The one with emission inside doesn’t look far from the reference, but the others look like balloons.
I wonder if it’s possible to recreate this material physically accurately, or if people usually fake it by using one material when it is on and a different one when there is no light.
In fact this look like “enlighted” (?) ballons ?? I do so even see some mini “bubble” ??
What tried you already ? Mixing white glass shader with some emmisson shader somehow ?
It looks like it’s just a basic white principled shader with low roughness, and the glowing version is done simply by adding emission to the shader (with some kind of texture mask at the bottom of the bulb). If I’m right, this is a simple but not fully realistic material.
Here is my attempt at a light bulb material. I used high roughness glass (principled with transmission) with a clearcoat on top. It even reacts rather realistically to having a light inside, though you would have to deactivate the shadows on the material if you wanted to use it that way.
The subsurface tab is open, were you planning on using it? Subsurface will react like a mass of solid material, not like a thin walled bulb, so I would not use it here. Anyway, it has a weight of 0, so it’s deactivated.
Does the glowing bulb have a different material from the others? Because what you did should result in clear, transparent glass.
The bubble has some thickness to simulate the glass. The one that is on has a point light inside. I think the emission in the shader alternative did not work as well.

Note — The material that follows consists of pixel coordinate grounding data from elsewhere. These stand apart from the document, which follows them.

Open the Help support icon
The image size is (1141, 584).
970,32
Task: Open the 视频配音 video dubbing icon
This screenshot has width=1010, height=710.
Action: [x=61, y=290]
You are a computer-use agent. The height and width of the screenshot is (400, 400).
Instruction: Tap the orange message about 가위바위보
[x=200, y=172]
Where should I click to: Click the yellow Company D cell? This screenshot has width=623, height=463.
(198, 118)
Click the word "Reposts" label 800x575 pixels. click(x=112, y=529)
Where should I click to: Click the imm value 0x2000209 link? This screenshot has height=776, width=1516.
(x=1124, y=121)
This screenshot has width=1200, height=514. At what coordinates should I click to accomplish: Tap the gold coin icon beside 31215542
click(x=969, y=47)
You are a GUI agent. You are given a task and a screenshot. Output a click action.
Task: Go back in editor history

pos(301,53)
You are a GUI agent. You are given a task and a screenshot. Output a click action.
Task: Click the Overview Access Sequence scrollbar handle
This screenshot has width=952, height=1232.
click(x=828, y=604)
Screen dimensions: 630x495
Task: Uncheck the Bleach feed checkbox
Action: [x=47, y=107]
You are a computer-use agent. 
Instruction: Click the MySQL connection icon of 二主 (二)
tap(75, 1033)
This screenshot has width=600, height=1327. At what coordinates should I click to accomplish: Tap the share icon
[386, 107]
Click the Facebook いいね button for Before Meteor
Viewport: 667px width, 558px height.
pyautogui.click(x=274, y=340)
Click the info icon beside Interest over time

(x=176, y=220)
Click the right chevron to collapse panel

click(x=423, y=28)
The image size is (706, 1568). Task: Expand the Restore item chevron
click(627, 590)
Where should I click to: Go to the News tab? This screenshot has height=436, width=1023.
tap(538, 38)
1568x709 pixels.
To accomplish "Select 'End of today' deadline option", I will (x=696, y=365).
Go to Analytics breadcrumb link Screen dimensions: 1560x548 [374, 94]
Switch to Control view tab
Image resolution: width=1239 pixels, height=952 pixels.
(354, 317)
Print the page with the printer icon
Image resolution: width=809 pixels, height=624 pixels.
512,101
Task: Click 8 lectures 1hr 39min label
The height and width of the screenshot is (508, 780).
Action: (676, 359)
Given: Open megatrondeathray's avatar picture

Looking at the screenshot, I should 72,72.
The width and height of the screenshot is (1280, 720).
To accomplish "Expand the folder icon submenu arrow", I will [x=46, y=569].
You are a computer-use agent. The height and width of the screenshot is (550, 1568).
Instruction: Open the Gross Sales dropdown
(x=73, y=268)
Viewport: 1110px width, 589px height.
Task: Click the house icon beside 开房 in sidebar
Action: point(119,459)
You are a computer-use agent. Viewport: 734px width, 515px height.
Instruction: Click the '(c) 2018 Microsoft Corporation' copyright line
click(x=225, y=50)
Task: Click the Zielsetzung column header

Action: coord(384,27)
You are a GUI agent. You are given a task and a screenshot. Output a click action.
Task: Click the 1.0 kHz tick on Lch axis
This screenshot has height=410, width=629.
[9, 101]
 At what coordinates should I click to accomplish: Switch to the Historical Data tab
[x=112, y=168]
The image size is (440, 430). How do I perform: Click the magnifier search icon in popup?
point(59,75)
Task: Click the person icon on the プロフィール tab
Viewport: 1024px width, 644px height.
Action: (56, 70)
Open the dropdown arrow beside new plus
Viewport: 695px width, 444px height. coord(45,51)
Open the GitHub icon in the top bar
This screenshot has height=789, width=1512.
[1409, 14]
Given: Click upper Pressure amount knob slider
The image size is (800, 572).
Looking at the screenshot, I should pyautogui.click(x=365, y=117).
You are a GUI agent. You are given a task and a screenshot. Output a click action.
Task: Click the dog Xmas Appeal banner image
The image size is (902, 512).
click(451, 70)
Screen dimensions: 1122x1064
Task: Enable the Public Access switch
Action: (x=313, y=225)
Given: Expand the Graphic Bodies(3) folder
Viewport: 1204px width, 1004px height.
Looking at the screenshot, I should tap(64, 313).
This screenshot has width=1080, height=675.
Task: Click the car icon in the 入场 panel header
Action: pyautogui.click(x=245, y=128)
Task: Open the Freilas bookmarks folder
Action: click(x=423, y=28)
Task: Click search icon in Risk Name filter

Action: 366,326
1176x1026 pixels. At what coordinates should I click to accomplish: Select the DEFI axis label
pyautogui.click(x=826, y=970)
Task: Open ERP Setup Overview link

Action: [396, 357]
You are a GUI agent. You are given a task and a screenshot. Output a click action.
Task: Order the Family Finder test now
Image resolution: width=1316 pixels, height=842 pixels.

If you are going to put a point light inside a glass bulb, you should use the light path trick to remove the material’s shadows, as Cycles doesn’t do well with glass shadows.
I thought the “shadow” slot off in object info was to replace that hack.
I will try with that setup you are sharing, but if you turn off the shadow slot in the object…should it be the same?
The result is good without the shadows but, at the same time, somehow unrealistic.
It does do the same, but it has a problem: if you have multiple materials on the same object, you will have to split them before using the checkbox or the whole object loses shadows.
If the shadow trick isn’t realistic enough, try plugging a fresnel node in the color slot of the transparent node. This will make the glass objects keep a somewhat realstic silhouette of a shadow, without having to fully render glass.
Or, if you want full realism, you can remove the shadow trick and render with path guiding. At this time, this feature is available only for the cpu and is really slow, but it can actually render light going through glass, especially if you disable clamping in the render settings.
Path guiding has the potential to converge much faster than GPU - but it’s very scene dependent.
Just because you need 2000 samples on GPU with no path guiding - doesn’t necessarily mean you’d need 2000 samples when rendering on CPU with path guiding enabled.
That is a good point; I just left the same amount of samples and thought it was impossible for me in terms of animating that with a day per frame. I am still curious to see how different it will look with path guiding.
Just curious, what’s with the Blackbody stuff? Otherwise looks similar to what I use, except;
I add my Emission at the very end, then any masking if required. If you do it before Glossy is is mixed in, I assume there is some technical reason for it?
I may mix Translucent/Diffuse mix with Refraction if I want to “catch highlights/hotspots” from within (but not in a milky bulb).